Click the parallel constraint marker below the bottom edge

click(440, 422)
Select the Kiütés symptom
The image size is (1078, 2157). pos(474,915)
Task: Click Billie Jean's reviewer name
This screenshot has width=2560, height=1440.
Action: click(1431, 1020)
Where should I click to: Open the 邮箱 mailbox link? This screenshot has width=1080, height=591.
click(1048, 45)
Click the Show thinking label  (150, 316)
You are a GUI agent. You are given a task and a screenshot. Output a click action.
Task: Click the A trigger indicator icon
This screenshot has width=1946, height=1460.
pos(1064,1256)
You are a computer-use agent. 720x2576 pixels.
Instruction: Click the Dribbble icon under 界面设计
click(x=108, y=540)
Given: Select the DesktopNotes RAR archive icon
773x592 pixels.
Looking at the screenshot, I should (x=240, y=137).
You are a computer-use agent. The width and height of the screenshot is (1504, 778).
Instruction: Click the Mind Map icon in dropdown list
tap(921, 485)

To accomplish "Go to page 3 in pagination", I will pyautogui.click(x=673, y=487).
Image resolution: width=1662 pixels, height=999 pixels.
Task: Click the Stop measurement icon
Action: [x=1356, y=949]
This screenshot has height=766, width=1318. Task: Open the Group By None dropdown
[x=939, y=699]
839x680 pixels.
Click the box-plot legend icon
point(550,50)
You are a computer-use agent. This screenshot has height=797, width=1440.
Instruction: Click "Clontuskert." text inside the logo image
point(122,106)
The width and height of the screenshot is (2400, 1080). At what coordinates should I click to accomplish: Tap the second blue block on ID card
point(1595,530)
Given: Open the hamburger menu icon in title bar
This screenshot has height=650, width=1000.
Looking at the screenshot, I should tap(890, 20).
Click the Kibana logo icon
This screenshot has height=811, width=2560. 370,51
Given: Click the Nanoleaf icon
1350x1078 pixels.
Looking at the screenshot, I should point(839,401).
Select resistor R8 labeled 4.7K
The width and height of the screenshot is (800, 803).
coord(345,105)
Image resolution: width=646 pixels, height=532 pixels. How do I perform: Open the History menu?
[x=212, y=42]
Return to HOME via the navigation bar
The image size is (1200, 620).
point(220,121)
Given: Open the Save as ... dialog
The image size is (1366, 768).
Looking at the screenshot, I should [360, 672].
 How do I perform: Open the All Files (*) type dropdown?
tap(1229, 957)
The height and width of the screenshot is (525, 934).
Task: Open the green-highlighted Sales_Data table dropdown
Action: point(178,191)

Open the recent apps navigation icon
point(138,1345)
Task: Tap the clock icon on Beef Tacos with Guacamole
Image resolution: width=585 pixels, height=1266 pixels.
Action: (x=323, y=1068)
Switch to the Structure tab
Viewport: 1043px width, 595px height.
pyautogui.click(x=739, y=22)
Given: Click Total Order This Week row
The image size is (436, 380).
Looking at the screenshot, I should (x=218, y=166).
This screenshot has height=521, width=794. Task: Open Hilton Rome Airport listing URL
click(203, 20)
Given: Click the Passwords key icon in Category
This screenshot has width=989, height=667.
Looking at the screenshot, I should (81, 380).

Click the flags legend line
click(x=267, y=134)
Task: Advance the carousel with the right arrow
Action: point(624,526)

·····

Send back exactly the lines of the listing above starting at the one with "You are a computer-use agent. 720x2576" and ending at the one with "Given: Open the Save as ... dialog", inclusive, and no others.

You are a computer-use agent. 720x2576 pixels.
Instruction: Click the Dribbble icon under 界面设计
click(x=108, y=540)
Given: Select the DesktopNotes RAR archive icon
773x592 pixels.
Looking at the screenshot, I should (x=240, y=137).
You are a computer-use agent. The width and height of the screenshot is (1504, 778).
Instruction: Click the Mind Map icon in dropdown list
tap(921, 485)

To accomplish "Go to page 3 in pagination", I will pyautogui.click(x=673, y=487).
Image resolution: width=1662 pixels, height=999 pixels.
Task: Click the Stop measurement icon
Action: [x=1356, y=949]
This screenshot has height=766, width=1318. Task: Open the Group By None dropdown
[x=939, y=699]
839x680 pixels.
Click the box-plot legend icon
point(550,50)
You are a computer-use agent. This screenshot has height=797, width=1440.
Instruction: Click "Clontuskert." text inside the logo image
point(122,106)
The width and height of the screenshot is (2400, 1080). At what coordinates should I click to accomplish: Tap the second blue block on ID card
point(1595,530)
Given: Open the hamburger menu icon in title bar
This screenshot has height=650, width=1000.
Looking at the screenshot, I should tap(890, 20).
Click the Kibana logo icon
This screenshot has height=811, width=2560. 370,51
Given: Click the Nanoleaf icon
1350x1078 pixels.
Looking at the screenshot, I should point(839,401).
Select resistor R8 labeled 4.7K
The width and height of the screenshot is (800, 803).
coord(345,105)
Image resolution: width=646 pixels, height=532 pixels. How do I perform: Open the History menu?
[x=212, y=42]
Return to HOME via the navigation bar
The image size is (1200, 620).
point(220,121)
Given: Open the Save as ... dialog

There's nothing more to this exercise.